§ **Questions on the material**
1. From the NICU essay, output the passage from "The full range" to "much the same.", copied word for word.
2. In the NICU essay, how many NICU stays did the family go through in one year?

The full range of thoughts and emotions in the mind of a NICU parent is incredibly hard to describe. When your child is in the NICU you wonder if you're alone in the feelings that engulf your heart and your head.
After three NICU stays in one year, we've watched our boys fight for their lives, we’ve lost, and we’ve brought home a miracle. I am frequently asked what our experience was like and so I want to share with you the a glimpse into the range of emotions we went through on this journey. And while each parent’s NICU experience is unique, the emotions of it all can be very much the same.
Your heart sinks when your baby is rushed to the NICU and many times you are stripped the opportunity to hold them. The overwhelming feeling of worry, sadness and guilt when you walk through those NICU doors for the first time and every time after that. The beeping machines. The medical jargon. The countless number of wires, tubes and machines attached to such a tiny human. The sterile smell. The fear and anxiety. The environment you may have heard of, but never really knew what went on inside. The emptiness when you are discharged from the hospital and have to leave your baby behind. The unknown of every minute of every day. The fact that you want to find joy, hope and excitement in your new baby but you're watching them fight for their life. The constant wonder if there will be a light at the end of the tunnel. The way your heart races every time you meet with the care team to hear what the day holds. The incredible feeling of both joy and fear when you hold your baby for the first time, sometimes days or weeks later. The constant guilt and frustration. The way your heart aches because you can't hold your baby whenever you want to and have to look at them through a clear box. The fact that you have so many questions that you don't have any answers to. The lonely feeling at 2:00 am when you have to wake up to pump but your baby isn't next to you. The way you cling to your phone when you aren't there but you also don't want the phone to ring because a phone call can mean bad news. The way your stomach drops, a lump forms in your throat, your heart skips a beat and your mind goes blank when you hear a diagnosis, a procedure needed and the likelihood of survival. The soft smile while fighting back tears when your baby hits milestones, but not the milestones we think of when you bring a baby home… the milestones of your tiny but mighty warrior hitting 2 pounds, 3 pounds, off phototherapy, off CPAP, first bottle (which may be just 5 mls), first outfit because you couldn't dress them before, first time you get to do skin on skin. Finally, the unexplainable gratitude for your care team who loves your child as their own and ultimately becomes family.

§ **Information shown**
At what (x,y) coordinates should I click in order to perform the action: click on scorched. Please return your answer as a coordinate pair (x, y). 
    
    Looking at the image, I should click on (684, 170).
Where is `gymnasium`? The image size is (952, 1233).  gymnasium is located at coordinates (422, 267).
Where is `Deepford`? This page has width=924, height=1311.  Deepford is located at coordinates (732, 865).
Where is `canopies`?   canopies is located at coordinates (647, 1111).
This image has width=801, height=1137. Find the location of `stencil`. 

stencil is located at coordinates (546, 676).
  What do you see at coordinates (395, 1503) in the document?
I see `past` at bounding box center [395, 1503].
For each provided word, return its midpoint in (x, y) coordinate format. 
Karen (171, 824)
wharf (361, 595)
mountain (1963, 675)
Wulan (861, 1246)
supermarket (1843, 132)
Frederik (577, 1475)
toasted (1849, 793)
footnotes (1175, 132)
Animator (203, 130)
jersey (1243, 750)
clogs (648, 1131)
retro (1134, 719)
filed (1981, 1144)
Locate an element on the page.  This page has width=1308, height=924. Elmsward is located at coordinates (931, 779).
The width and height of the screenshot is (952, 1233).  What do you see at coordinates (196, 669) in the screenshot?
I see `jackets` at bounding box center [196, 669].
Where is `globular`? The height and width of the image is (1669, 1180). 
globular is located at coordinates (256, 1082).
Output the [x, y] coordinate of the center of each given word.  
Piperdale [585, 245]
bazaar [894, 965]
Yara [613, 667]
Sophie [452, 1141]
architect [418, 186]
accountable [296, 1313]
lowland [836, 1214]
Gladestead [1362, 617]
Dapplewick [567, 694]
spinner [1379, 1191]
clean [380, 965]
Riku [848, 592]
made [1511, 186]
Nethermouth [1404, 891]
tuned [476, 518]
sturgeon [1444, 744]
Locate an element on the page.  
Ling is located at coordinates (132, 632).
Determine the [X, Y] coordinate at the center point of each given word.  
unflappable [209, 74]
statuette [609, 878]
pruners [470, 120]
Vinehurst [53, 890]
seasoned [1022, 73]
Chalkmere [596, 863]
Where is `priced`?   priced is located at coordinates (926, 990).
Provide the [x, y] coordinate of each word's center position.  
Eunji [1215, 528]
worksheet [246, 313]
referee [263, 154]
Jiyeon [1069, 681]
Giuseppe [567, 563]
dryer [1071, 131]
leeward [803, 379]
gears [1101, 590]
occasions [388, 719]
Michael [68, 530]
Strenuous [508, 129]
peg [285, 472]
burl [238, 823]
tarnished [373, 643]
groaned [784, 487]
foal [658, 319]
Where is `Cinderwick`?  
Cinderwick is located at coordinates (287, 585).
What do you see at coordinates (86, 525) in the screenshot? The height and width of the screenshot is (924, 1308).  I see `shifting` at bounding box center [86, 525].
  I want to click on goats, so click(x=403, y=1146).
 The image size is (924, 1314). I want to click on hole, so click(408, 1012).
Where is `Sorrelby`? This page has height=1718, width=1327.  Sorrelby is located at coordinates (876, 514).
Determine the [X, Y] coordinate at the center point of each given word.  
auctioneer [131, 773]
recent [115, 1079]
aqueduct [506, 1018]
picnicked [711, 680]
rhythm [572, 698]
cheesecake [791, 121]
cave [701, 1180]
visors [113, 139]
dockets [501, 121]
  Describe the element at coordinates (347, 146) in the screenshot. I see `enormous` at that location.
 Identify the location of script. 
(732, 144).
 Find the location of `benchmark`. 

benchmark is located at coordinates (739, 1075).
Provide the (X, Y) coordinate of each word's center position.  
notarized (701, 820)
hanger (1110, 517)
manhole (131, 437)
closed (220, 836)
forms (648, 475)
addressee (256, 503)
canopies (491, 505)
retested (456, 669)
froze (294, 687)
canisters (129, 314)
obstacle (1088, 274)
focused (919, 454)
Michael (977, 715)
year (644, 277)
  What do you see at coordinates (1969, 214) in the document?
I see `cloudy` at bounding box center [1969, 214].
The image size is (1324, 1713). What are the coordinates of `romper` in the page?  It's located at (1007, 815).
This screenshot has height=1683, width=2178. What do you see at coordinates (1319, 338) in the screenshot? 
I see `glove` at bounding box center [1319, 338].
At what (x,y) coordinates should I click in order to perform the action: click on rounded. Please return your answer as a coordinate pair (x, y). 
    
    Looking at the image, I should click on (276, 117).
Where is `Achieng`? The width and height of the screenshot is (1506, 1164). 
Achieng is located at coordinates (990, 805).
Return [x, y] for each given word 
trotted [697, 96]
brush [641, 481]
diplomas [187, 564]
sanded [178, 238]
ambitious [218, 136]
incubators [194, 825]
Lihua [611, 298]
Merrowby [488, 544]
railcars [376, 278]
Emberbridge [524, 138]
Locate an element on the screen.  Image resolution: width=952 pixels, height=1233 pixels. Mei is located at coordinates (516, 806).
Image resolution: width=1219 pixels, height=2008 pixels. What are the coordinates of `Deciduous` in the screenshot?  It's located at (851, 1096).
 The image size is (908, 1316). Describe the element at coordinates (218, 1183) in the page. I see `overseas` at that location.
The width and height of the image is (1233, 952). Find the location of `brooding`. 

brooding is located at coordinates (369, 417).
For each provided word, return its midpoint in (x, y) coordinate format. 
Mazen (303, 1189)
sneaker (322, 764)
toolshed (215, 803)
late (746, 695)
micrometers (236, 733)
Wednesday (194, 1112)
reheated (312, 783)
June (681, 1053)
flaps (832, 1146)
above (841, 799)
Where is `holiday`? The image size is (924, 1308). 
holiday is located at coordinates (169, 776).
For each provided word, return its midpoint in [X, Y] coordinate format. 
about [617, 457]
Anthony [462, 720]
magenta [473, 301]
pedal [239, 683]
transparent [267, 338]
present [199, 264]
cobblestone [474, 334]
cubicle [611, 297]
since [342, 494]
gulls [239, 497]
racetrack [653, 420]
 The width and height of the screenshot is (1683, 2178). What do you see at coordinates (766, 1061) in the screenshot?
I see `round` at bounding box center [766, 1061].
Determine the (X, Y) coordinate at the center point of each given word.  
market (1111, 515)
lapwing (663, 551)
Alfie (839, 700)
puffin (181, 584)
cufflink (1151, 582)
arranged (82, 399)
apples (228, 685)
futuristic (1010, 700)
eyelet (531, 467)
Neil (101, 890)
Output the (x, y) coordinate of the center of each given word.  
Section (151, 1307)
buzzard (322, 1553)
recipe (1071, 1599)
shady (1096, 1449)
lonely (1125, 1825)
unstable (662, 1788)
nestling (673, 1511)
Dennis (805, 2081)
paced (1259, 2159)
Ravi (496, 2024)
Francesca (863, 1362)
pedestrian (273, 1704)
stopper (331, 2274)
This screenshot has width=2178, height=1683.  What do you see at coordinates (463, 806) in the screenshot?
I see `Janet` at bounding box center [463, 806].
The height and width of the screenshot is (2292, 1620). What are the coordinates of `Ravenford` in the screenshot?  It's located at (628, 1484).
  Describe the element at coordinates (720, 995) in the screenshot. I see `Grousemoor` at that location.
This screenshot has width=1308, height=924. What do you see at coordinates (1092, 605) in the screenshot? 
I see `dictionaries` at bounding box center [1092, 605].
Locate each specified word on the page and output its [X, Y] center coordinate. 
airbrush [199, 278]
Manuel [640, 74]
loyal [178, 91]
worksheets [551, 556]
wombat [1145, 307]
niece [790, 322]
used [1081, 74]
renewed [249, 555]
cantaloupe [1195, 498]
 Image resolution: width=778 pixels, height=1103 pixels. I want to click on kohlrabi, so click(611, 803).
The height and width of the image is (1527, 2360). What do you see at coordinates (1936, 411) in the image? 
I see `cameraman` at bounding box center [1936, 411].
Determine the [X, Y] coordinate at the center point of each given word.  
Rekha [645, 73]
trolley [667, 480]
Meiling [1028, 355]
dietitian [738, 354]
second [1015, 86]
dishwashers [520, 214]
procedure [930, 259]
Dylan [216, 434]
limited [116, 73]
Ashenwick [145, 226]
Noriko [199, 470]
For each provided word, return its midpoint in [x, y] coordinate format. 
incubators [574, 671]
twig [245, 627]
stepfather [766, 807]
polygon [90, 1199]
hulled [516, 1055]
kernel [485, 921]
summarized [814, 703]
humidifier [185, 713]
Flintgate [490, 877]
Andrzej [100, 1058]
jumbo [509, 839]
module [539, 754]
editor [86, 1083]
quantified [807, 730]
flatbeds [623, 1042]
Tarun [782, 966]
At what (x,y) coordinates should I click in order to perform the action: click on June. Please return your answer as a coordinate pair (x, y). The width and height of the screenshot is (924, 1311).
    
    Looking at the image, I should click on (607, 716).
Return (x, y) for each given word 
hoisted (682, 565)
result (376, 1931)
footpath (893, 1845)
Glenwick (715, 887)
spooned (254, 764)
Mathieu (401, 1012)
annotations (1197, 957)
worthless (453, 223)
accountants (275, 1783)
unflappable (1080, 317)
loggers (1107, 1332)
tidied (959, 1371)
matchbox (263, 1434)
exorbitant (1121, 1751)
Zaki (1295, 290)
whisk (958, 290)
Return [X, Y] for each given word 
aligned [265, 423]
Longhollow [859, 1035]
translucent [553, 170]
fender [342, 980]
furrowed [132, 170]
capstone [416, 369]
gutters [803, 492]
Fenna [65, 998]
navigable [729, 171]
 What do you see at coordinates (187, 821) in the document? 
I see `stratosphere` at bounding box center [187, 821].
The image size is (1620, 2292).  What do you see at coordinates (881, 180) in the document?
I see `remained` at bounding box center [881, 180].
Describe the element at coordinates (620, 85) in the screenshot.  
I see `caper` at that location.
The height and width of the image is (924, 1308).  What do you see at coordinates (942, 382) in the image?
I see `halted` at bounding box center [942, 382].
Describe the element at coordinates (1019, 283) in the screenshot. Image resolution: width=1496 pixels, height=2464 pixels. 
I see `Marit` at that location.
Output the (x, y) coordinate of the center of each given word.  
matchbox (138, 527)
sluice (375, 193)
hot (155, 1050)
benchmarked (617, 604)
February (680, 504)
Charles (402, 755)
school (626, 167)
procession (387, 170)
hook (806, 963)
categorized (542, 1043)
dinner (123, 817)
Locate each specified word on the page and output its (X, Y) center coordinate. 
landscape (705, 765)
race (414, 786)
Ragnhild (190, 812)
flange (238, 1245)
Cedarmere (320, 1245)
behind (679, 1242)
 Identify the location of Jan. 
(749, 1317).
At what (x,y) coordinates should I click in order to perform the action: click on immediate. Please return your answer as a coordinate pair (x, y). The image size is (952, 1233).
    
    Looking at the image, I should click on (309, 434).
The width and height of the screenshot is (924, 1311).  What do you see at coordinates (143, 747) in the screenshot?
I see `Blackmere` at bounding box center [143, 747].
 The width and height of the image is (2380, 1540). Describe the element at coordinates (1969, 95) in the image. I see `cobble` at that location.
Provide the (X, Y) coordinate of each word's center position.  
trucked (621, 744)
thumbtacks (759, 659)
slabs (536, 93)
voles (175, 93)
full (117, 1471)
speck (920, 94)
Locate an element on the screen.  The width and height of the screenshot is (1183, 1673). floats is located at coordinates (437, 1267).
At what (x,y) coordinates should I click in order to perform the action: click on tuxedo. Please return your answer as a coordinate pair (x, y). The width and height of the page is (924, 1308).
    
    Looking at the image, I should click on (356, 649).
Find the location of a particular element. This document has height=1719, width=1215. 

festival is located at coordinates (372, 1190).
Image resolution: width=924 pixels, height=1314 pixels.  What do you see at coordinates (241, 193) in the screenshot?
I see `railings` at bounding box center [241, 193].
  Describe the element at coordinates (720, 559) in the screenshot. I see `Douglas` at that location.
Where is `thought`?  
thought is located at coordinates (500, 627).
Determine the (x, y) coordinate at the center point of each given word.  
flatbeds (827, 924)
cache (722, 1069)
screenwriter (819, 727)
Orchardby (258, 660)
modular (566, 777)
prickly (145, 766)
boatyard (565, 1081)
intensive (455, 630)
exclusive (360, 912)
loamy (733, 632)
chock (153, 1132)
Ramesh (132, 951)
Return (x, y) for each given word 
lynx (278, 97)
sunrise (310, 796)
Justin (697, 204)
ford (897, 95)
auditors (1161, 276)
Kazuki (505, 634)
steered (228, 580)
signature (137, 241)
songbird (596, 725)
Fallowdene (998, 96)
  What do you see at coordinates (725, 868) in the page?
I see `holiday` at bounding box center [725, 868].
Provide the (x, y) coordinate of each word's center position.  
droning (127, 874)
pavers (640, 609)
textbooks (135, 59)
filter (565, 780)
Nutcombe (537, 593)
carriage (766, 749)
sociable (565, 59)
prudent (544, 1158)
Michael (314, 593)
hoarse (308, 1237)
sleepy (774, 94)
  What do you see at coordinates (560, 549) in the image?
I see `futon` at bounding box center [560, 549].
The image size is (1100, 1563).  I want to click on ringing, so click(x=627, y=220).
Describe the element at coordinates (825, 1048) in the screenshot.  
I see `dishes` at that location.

§ **Answers**
1.
The full range of thoughts and emotions in the mind of a NICU parent is incredibly hard to describe. When your child is in the NICU you wonder if you're alone in the feelings that engulf your heart and your head.
After three NICU stays in one year, we've watched our boys fight for their lives, we’ve lost, and we’ve brought home a miracle. I am frequently asked what our experience was like and so I want to share with you the a glimpse into the range of emotions we went through on this journey. And while each parent’s NICU experience is unique, the emotions of it all can be very much the same.

2. Three.